[Records from a data collection]
**********

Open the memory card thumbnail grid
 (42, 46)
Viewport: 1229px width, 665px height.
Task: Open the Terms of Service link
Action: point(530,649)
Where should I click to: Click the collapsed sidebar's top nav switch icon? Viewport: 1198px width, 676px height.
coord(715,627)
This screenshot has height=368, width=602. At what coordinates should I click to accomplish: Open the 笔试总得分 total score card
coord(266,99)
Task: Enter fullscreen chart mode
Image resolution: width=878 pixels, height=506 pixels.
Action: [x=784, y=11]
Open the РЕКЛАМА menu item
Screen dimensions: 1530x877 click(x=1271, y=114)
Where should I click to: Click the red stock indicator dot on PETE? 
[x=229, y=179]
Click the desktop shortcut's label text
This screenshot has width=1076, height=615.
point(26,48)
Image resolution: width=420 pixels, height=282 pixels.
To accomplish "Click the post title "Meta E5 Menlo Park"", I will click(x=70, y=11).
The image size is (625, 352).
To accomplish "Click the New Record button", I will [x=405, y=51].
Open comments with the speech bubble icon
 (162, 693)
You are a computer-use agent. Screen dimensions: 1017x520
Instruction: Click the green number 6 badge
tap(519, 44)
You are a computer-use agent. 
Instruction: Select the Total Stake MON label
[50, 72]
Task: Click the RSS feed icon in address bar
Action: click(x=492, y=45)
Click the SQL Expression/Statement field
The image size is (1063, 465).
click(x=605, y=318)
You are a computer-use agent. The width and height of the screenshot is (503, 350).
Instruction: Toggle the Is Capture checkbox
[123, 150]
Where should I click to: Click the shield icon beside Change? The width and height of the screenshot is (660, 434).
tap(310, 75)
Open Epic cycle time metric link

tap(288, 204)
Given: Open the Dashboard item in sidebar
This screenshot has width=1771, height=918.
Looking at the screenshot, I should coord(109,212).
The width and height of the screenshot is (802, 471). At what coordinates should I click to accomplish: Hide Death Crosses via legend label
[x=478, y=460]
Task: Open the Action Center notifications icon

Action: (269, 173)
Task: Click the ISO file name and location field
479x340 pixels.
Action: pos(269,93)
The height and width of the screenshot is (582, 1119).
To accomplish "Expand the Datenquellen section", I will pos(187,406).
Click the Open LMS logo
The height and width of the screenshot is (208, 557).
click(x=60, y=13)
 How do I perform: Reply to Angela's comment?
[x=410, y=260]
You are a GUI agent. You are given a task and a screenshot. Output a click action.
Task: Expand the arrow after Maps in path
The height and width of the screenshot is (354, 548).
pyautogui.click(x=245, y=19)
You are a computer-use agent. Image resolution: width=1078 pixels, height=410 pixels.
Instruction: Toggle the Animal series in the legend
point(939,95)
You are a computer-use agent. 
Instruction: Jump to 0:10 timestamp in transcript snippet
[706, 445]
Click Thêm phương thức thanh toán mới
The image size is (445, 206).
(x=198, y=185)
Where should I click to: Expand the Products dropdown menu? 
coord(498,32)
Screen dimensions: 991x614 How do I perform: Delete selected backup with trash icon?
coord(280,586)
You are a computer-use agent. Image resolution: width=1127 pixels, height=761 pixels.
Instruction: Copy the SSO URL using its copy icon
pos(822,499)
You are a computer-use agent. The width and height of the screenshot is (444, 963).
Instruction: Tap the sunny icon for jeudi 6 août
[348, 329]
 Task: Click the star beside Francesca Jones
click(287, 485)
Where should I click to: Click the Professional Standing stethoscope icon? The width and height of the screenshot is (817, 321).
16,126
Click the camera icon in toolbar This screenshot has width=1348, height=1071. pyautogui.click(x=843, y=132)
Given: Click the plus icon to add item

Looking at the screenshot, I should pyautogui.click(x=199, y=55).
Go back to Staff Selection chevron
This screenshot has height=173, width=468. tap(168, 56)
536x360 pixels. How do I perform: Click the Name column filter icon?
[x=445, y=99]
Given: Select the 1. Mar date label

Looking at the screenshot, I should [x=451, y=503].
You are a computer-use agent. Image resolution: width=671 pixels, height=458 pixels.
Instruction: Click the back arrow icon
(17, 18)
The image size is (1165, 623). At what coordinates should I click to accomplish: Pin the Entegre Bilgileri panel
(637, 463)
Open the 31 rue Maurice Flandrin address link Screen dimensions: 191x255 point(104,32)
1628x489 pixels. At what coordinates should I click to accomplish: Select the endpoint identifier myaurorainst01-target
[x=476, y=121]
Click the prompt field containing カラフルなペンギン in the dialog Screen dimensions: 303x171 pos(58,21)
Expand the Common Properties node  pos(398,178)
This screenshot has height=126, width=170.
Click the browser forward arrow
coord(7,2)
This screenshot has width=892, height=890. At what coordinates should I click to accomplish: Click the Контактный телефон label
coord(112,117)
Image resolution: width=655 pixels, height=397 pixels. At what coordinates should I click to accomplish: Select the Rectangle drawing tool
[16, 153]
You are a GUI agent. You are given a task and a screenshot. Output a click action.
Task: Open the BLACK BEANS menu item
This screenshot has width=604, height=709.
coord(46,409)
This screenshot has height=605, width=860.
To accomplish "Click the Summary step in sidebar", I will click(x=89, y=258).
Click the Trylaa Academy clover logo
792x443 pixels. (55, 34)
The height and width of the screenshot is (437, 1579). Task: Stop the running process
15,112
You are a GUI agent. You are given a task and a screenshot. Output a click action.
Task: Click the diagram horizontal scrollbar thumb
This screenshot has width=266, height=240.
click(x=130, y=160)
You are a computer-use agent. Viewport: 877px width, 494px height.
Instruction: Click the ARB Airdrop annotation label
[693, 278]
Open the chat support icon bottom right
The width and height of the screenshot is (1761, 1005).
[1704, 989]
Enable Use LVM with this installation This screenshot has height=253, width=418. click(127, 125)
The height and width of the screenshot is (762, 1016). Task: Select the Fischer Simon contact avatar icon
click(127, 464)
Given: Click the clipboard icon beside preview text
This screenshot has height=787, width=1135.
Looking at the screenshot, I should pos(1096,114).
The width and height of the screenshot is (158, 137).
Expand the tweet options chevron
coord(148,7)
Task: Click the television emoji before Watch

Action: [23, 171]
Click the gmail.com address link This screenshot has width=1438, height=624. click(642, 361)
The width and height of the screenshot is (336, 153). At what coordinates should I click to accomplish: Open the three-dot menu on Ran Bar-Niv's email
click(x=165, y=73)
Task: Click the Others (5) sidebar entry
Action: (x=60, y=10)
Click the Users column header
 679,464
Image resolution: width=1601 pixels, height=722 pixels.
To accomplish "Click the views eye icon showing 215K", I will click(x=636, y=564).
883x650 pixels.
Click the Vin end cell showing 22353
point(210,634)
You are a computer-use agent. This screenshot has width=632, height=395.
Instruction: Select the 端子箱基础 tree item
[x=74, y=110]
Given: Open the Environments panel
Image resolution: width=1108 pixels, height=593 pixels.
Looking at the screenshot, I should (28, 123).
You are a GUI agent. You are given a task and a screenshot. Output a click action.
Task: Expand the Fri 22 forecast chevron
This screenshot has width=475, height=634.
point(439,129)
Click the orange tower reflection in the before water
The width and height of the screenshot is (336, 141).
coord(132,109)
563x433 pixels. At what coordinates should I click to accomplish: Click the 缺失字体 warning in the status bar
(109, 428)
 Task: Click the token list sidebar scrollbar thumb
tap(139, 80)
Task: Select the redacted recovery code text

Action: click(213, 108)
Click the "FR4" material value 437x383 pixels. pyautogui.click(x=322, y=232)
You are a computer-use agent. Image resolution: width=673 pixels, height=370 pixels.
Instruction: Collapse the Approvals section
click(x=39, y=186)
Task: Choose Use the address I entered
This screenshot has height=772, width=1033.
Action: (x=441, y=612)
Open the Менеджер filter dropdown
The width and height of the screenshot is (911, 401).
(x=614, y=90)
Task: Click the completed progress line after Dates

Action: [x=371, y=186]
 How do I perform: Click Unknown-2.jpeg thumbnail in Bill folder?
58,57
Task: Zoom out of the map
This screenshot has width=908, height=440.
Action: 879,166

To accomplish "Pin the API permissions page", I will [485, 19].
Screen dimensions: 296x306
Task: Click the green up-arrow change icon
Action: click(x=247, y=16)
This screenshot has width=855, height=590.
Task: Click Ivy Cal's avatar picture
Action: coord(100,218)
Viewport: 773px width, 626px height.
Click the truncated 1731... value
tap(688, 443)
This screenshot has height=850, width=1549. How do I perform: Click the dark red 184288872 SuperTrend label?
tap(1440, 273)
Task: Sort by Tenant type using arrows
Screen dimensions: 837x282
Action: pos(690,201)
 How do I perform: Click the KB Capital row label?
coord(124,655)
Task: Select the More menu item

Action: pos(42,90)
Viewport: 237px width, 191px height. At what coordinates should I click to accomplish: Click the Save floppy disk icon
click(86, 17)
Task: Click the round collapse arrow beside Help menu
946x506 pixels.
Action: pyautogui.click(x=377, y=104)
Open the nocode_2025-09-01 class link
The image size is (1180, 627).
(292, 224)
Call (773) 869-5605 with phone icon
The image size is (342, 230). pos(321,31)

**********

Direction. Select and copy every line of the records that contains the string "item". Case counts.

Output for this task.
Open the РЕКЛАМА menu item
Given: Open the Dashboard item in sidebar
Given: Click the plus icon to add item
Task: Open the BLACK BEANS menu item
Instruction: Select the 端子箱基础 tree item
Task: Select the More menu item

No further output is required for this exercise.